New Era of Provider MA Audits May Be Here; Health System Did HCC Review After MA Audits

Health systems should brace for possible audits in connection with Medicare Advantage (MA) payments as Medicare watchdogs turn more of their attention in this direction. MA plans that may have encouraged physicians to add diagnoses to patient charts also may be starting to audit providers to validate their diagnoses. Physicians may be vulnerable because diagnosis coding is not typically in their wheelhouse, and hierarchical condition categories (HCCs), which CMS uses to pay MA plans, are driven by diagnoses, compliance experts say.

One health system has been audited by two MA plans in a way that caught it off guard. “Up to this point, payers have reviewed our records in order to add HCCs,” said the compliance officer, who prefers not to be identified. “I have never seen the payers question the validity of a diagnosis until this month. Humana sent us two audits where they felt the HCCs were not supported. We agreed in some cases, but not in others.” It’s a kaleidoscopic situation because the MA plans that use electronic health record (EHR) systems and/or other methods to get physicians to consider adding diagnoses that map to higher-paying HCCs may now challenge the coding and documentation of the diagnoses, said a compliance auditor for the same health system, who also preferred not to be identified.

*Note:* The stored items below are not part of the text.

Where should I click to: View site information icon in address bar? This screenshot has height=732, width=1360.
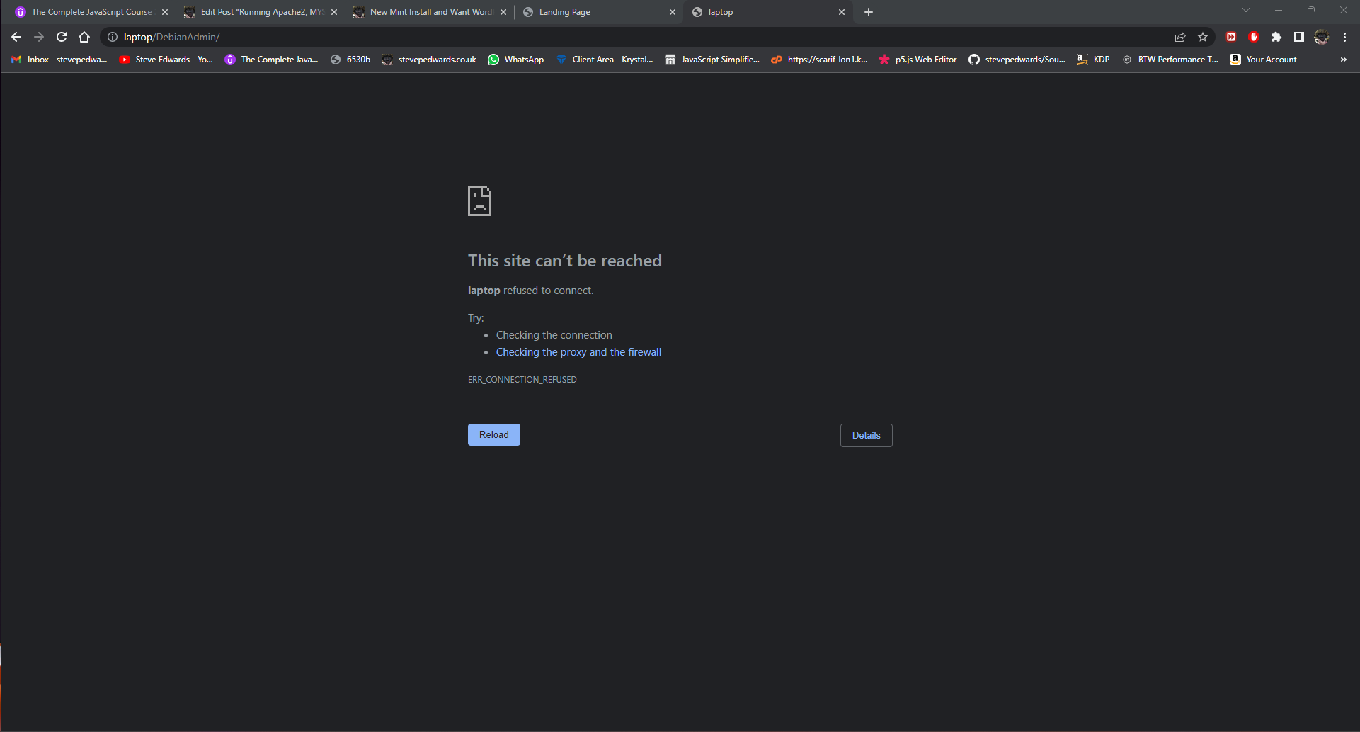tap(113, 37)
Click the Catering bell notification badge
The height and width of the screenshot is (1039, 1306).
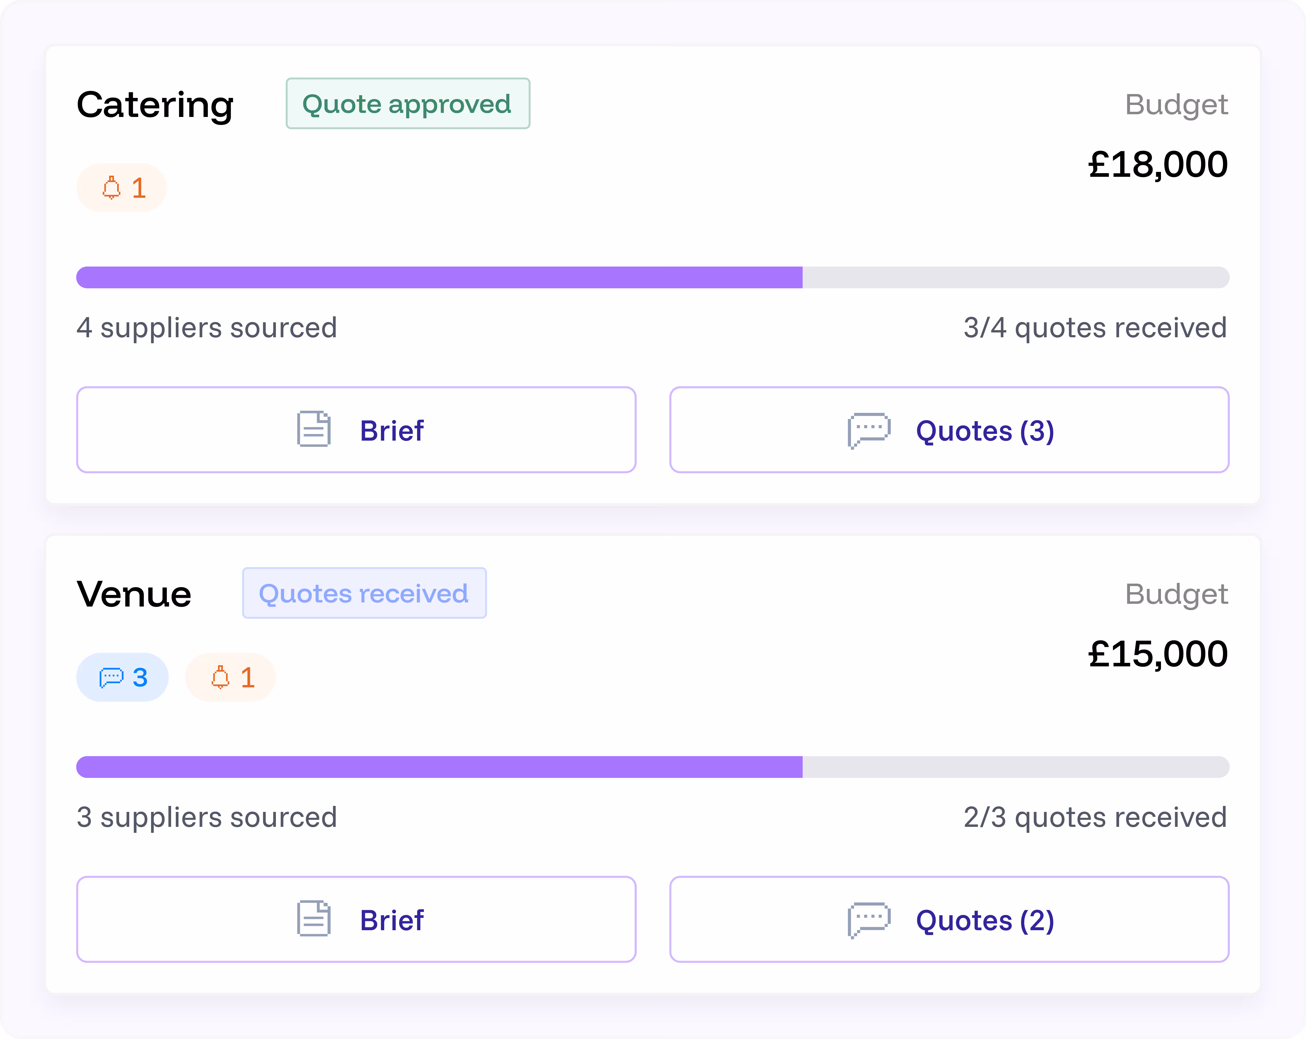pos(121,188)
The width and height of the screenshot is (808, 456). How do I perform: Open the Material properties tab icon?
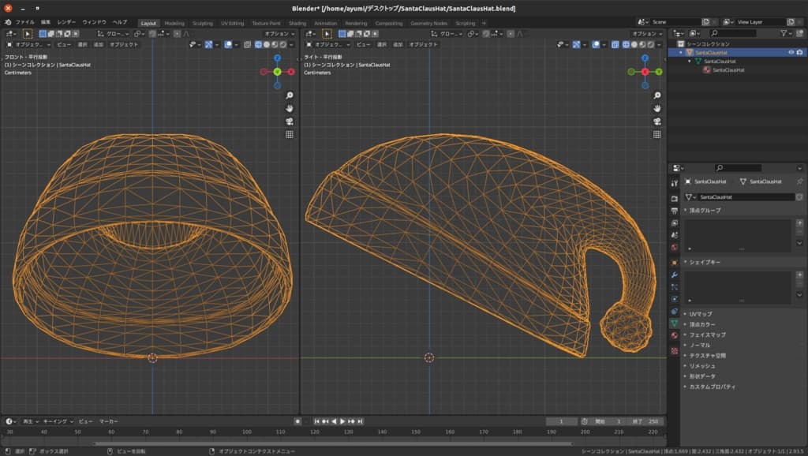point(675,336)
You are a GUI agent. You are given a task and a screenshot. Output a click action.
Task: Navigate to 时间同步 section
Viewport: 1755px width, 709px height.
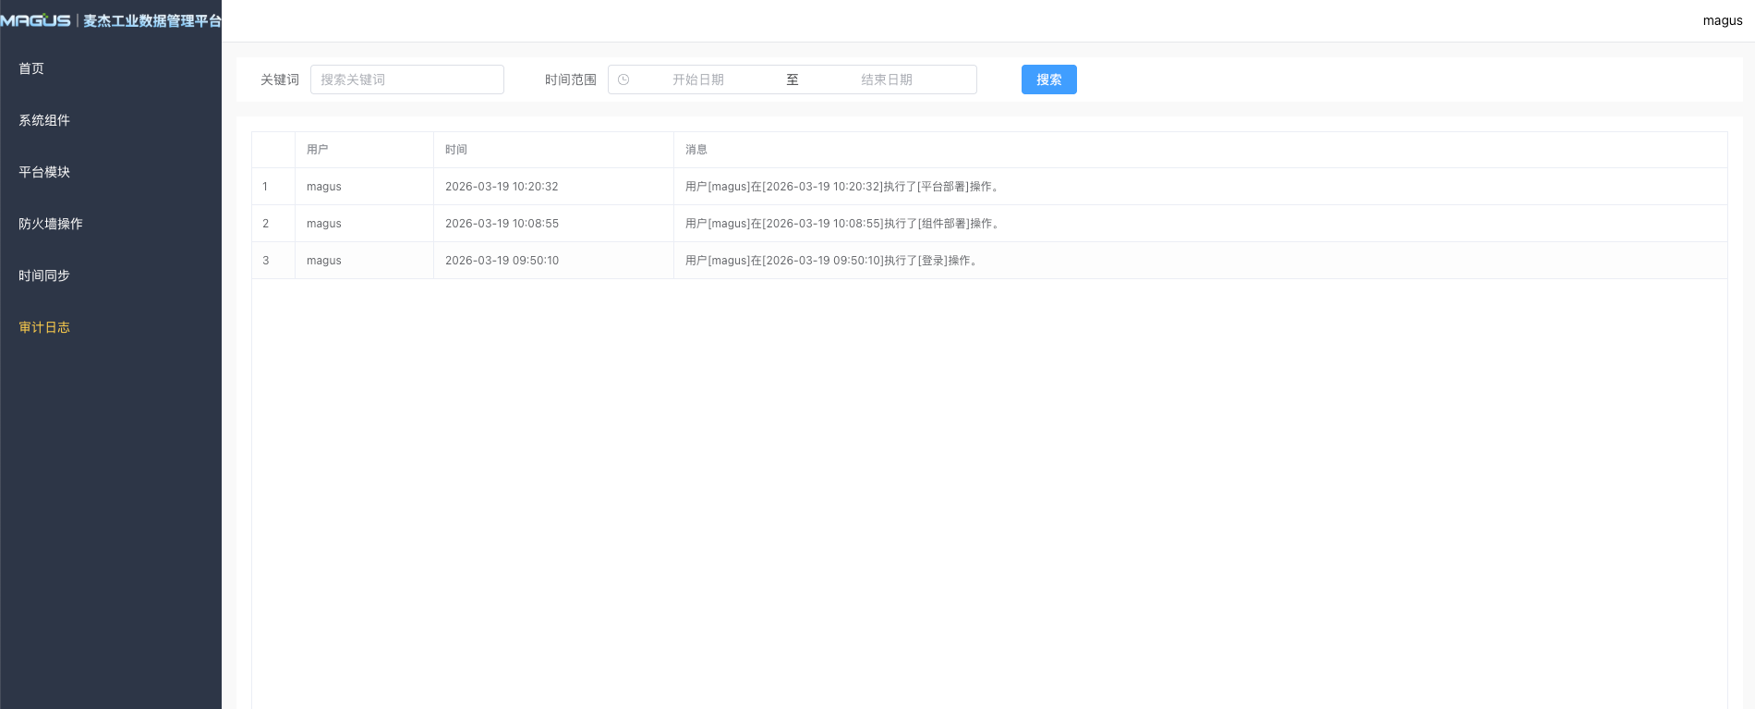click(44, 275)
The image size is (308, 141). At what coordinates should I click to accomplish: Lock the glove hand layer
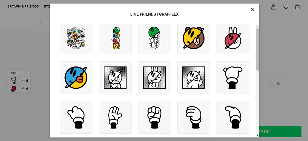coord(27,80)
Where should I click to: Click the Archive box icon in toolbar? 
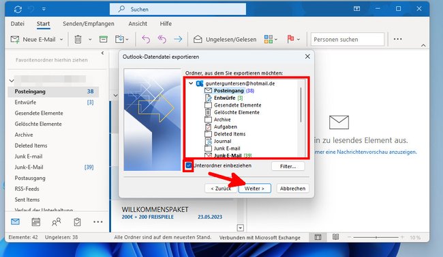[x=104, y=40]
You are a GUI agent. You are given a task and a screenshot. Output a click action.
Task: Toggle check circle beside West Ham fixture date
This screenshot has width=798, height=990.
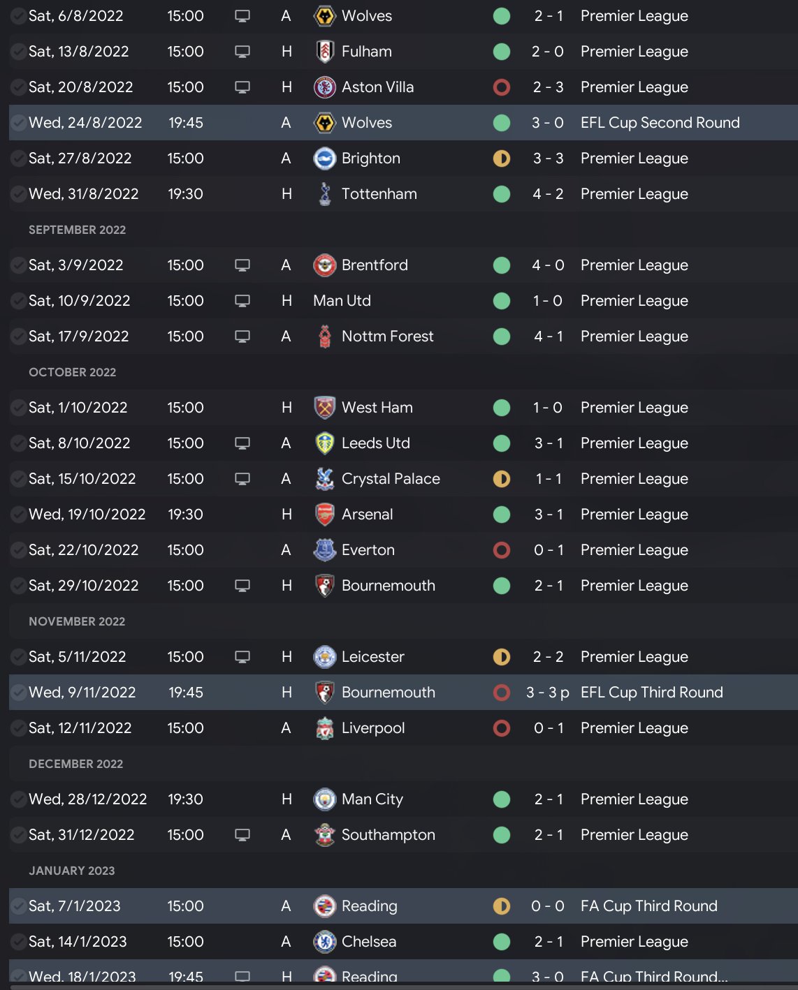coord(18,408)
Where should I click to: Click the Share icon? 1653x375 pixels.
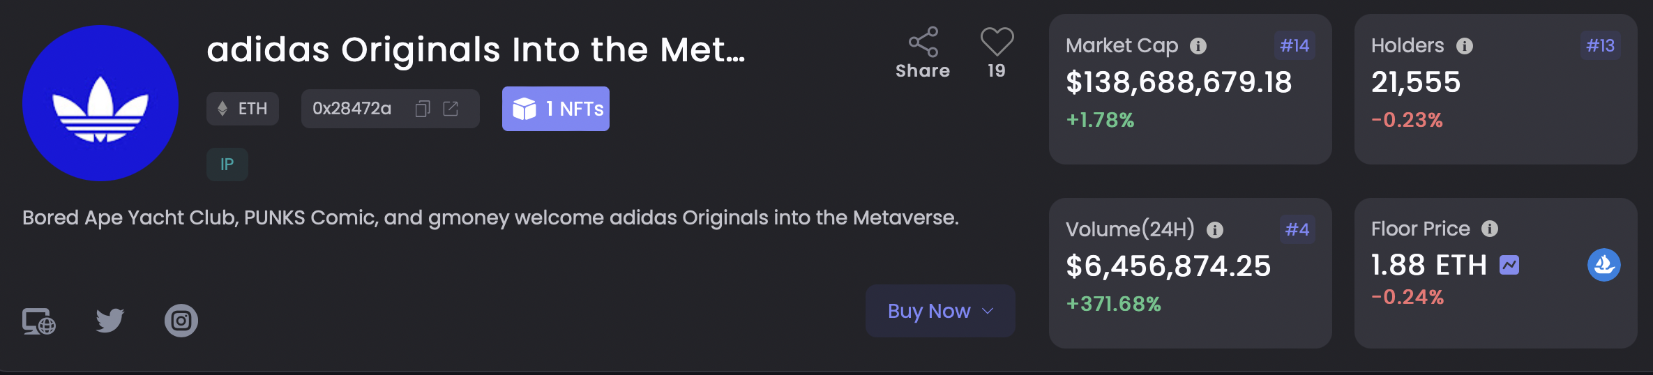coord(923,43)
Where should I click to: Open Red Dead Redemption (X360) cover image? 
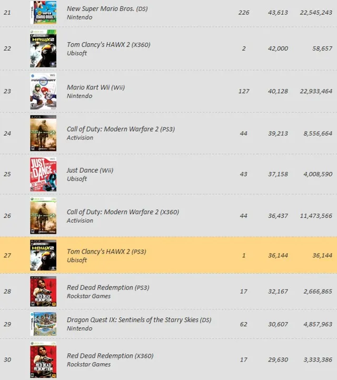(x=43, y=360)
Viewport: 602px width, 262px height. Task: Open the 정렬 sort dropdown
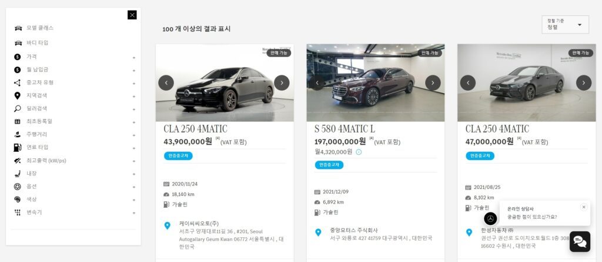click(x=565, y=25)
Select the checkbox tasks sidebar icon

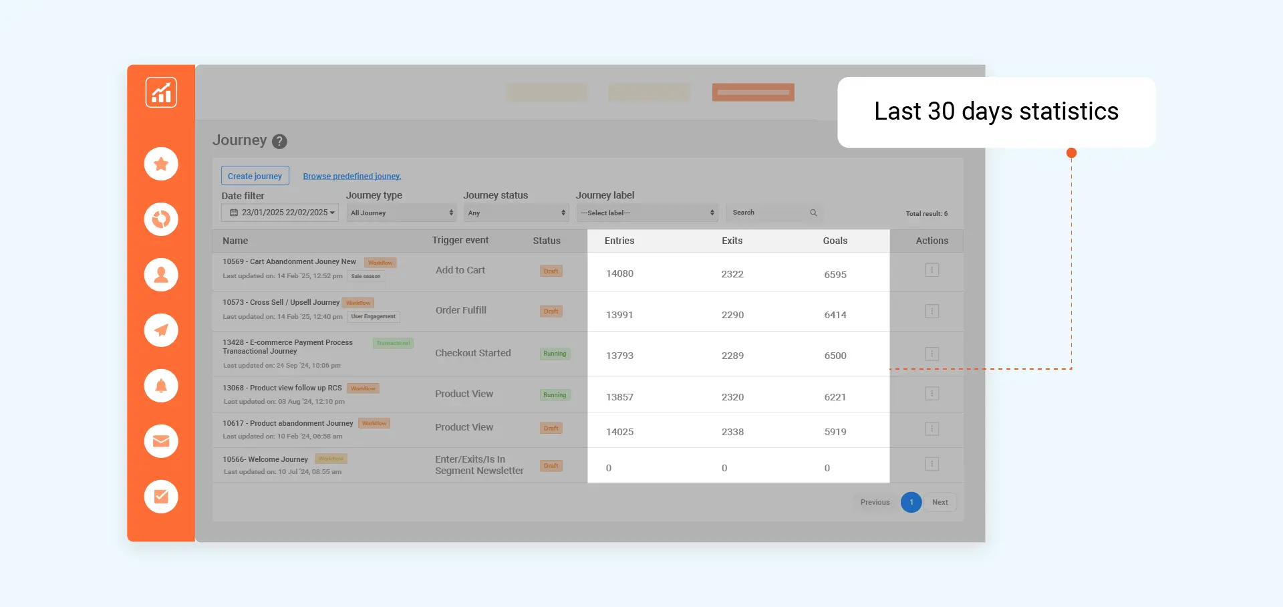[161, 497]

The audits are educational for now, but the compliance auditor foresees a time when MA plans recoup money from hospitals and health systems if an argument can be made that the diagnoses aren’t supported. “Now that Medicare is hitting Medicare Advantage plans, they will pass that onto their providers,” said the compliance auditor, referring to audits of MA plans by the HHS Office of Inspector General (OIG) and CMS. In response to these developments, the health system conducted its own internal review of certain HCCs that were highlighted in OIG audits and found areas to improve.

HCCs are a significant risk area for MA plans and providers, said Chris Anusbigian, a specialist leader with Deloitte & Touche in Detroit. With OIG audits of MA plans finding unsupported HCCs and other problems, the scrutiny was expected to trickle down to providers. “It’s a risk they should consider in their annual compliance work plan and understand the impact of risk-adjusted payments and reimbursement to their physician practices.”

Risk adjustment scores are at the heart of Medicare payments to MA plans, which are paid more for sicker patients. “To determine an enrollee’s health status for purposes of calculating the risk score, CMS uses diagnoses that the enrollee receives from face-to-face encounters with a physician (in an office or in an inpatient or outpatient setting). MA organizations collect the diagnosis codes that physicians document on the medical records and submit these codes to CMS,” OIG explained in one of its audits. “CMS then maps certain diagnosis codes, on the basis of similar clinical characteristics and severity and cost implications, into Hierarchical Condition Categories (HCCs).”